Recopiez mot pour mot la partie de l'extrait sur l'emploi des seniors qui commence par « La visite médicale de mi‑carrière, introduite » et se termine par « de mon amendement. ».

EXTRAIT CITÉ
□ □ □ □ □

Telle est l'ambition de l'article 3, qui introduit un entretien professionnel renforcé, couplé à la visite médicale de mi‑carrière, afin d'établir un diagnostic complet de la situation professionnelle du salarié. À l'issue des auditions conduites dans le cadre de l'élaboration de la proposition de loi, il m'a paru utile de réécrire cet article, afin de faire toute sa place au conseiller en évolution professionnelle (CEP) dans cette démarche. Cette réécriture fera l'objet d'un amendement.
La visite médicale de mi‑carrière, introduite par la loi d'août 2021visant à renforcer la prévention en santé au travail, doit être l'occasion pour le salarié de préparer la seconde partie de sa carrière. Le secret médical rend évidemment impossible d'effectuer au cours du même entretien un diagnostic à la fois sur la santé du salarié et sur les perspectives professionnelles. J'ai acquis la conviction que cet entretien serait d'autant plus fructueux qu'il s'effectuerait en dehors de l'entreprise. Aussi, je le distingue bien de l'entretien professionnel qui doit se tenir obligatoirement tous les deux ans avec l'employeur. Seul le CEP, encore trop méconnu, me semble à même de conduire cet entretien renforcé. Nous y reviendrons lors de la présentation de mon amendement.
Dernier principe fondateur, l'accompagnement. L'article 4 fait de l'accompagnement spécifique des demandeurs d'emploi de plus de 50 ans un objectif explicite des missions de Pôle emploi. Depuis une dizaine d'années, Pôle emploi a renoncé à une approche d'accompagnement par public au profit d'une approche individualisée. Je considère que c'est une grave erreur, convaincue que le taux de retour à l'emploi des travailleurs âgés est bien meilleur lorsqu'ils bénéficient d'un accompagnement spécifique. Les initiatives en ce sens – le dispositif plein-emploi pour les seniors (PEPS) développé à Tourcoing, les espaces emploi AGIRC-ARRCO ou encore l'opération Talent seniors menée par l'Association pour l'emploi des cadres – foisonnent partout en France. Il ne faut pas confondre la situation des travailleurs âgés et celle des demandeurs d'emploi de longue durée. C'est précisément pour éviter qu'ils sombrent dans le chômage de longue durée qu'il faut prendre en charge rapidement ces travailleurs expérimentés. Toutes les initiatives locales couronnées de succès attendent un signal fort de notre part. C'est l'objet de l'article 4, qui me tient particulièrement à cœur.

□ □ □ □ □

DONNÉES
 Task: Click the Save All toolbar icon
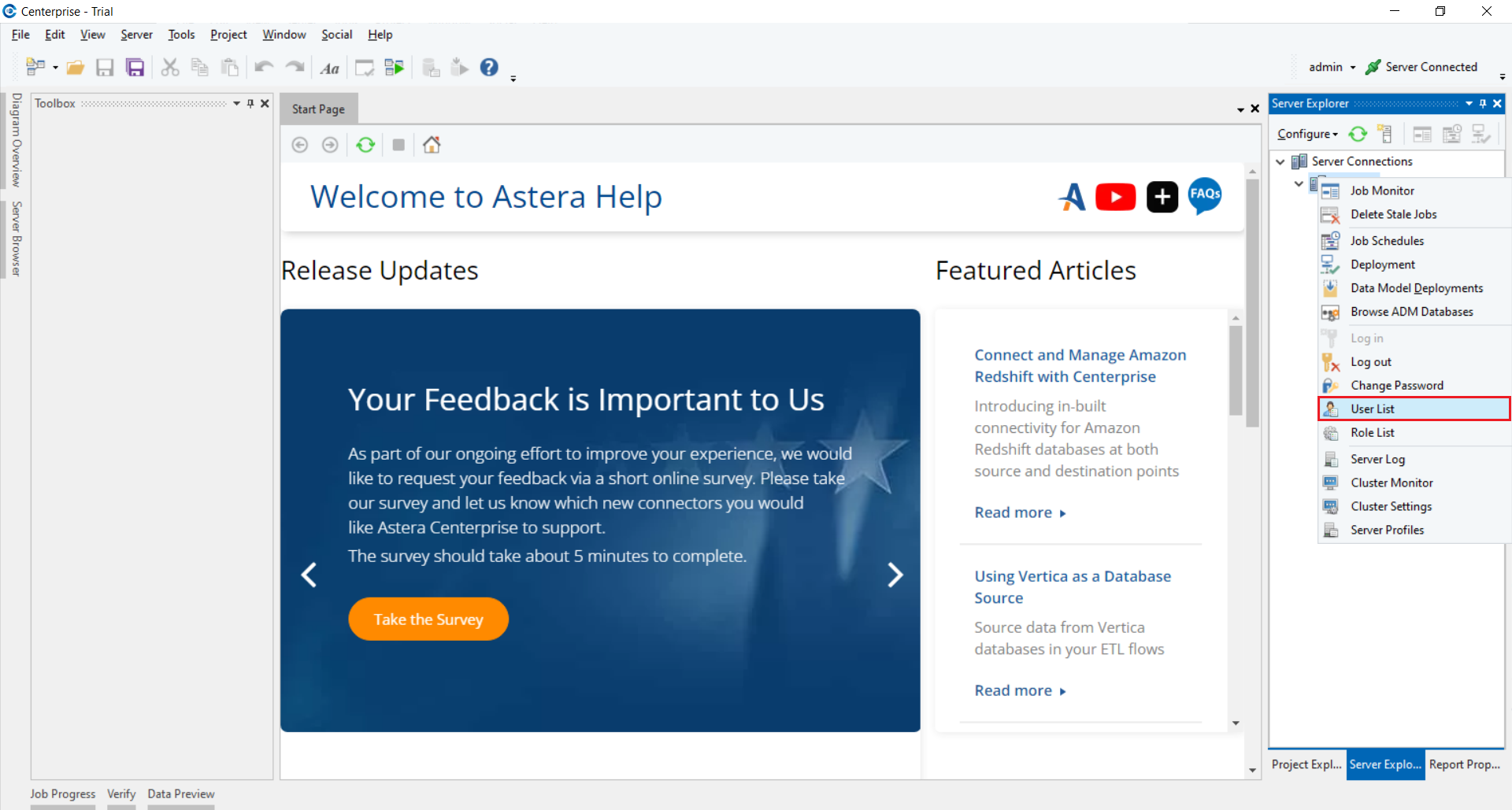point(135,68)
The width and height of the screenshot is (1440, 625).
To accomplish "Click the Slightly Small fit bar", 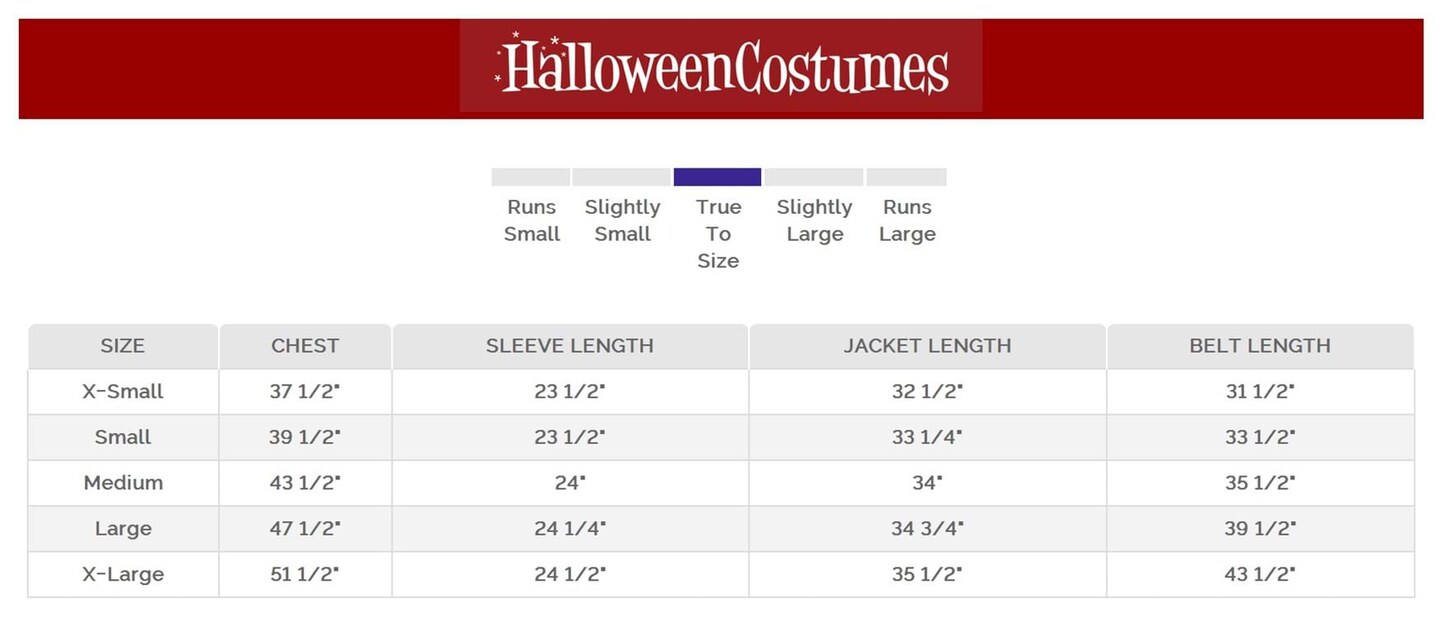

□ □ □ □ □

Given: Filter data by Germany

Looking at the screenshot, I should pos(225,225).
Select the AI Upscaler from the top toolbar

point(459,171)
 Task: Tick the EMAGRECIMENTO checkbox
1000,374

□ □ □ □ □

VOTRE RÉPONSE
La visite médicale de mi‑carrière, introduite par la loi d'août 2021visant à renforcer la prévention en santé au travail, doit être l'occasion pour le salarié de préparer la seconde partie de sa carrière. Le secret médical rend évidemment impossible d'effectuer au cours du même entretien un diagnostic à la fois sur la santé du salarié et sur les perspectives professionnelles. J'ai acquis la conviction que cet entretien serait d'autant plus fructueux qu'il s'effectuerait en dehors de l'entreprise. Aussi, je le distingue bien de l'entretien professionnel qui doit se tenir obligatoirement tous les deux ans avec l'employeur. Seul le CEP, encore trop méconnu, me semble à même de conduire cet entretien renforcé. Nous y reviendrons lors de la présentation de mon amendement.